■ Exercise goal ■
Using the entries below, write out the line with "The image size is (1680, 1010).", the line with "You are a computer-use agent. Screen", and every line in between, exactly as each is written.

*** Block opens ***

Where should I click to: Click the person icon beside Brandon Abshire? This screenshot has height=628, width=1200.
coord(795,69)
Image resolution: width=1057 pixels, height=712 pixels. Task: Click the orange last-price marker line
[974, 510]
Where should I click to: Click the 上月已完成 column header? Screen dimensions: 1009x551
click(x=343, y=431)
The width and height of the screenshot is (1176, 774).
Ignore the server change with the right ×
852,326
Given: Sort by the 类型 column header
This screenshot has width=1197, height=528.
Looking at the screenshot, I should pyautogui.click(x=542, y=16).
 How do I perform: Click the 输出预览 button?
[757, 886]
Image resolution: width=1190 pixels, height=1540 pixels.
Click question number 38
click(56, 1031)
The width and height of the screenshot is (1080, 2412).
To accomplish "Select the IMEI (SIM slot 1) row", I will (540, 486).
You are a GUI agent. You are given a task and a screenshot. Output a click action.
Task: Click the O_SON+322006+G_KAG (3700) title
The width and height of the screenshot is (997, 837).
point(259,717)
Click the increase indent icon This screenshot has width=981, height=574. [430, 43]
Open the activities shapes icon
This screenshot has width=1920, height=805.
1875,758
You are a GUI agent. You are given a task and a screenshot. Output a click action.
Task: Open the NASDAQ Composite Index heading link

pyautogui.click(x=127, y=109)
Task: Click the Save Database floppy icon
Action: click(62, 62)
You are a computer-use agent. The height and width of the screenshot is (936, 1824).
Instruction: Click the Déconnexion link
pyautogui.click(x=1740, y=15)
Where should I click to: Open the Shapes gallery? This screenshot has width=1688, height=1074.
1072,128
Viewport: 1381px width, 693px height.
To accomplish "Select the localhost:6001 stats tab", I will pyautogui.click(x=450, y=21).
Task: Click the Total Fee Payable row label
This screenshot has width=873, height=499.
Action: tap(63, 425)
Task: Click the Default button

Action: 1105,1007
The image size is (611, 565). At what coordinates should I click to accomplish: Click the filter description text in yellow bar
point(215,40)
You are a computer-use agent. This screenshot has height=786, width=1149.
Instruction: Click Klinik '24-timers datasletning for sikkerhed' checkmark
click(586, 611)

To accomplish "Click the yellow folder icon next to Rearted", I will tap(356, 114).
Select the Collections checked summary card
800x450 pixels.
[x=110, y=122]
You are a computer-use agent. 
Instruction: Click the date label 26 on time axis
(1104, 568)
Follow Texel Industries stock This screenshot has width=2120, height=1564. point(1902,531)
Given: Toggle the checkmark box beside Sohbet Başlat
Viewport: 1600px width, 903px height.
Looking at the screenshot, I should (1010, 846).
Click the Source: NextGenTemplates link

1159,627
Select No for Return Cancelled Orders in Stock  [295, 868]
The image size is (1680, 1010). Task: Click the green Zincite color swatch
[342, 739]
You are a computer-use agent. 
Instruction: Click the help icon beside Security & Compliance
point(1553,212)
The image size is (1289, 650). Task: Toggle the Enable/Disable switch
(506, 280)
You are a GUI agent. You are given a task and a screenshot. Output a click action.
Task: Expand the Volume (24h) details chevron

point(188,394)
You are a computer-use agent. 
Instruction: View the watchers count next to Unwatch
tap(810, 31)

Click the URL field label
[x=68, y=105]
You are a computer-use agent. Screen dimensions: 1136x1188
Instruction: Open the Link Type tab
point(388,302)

*** Block closes ***

■ Solution for this task ■
The image size is (1680, 1010). Task: Click the green Zincite color swatch
[342, 739]
You are a computer-use agent. 
Instruction: Click the help icon beside Security & Compliance
point(1553,212)
The image size is (1289, 650). Task: Toggle the Enable/Disable switch
(506, 280)
You are a GUI agent. You are given a task and a screenshot. Output a click action.
Task: Expand the Volume (24h) details chevron

point(188,394)
You are a computer-use agent. 
Instruction: View the watchers count next to Unwatch
tap(810, 31)

Click the URL field label
[x=68, y=105]
You are a computer-use agent. Screen dimensions: 1136x1188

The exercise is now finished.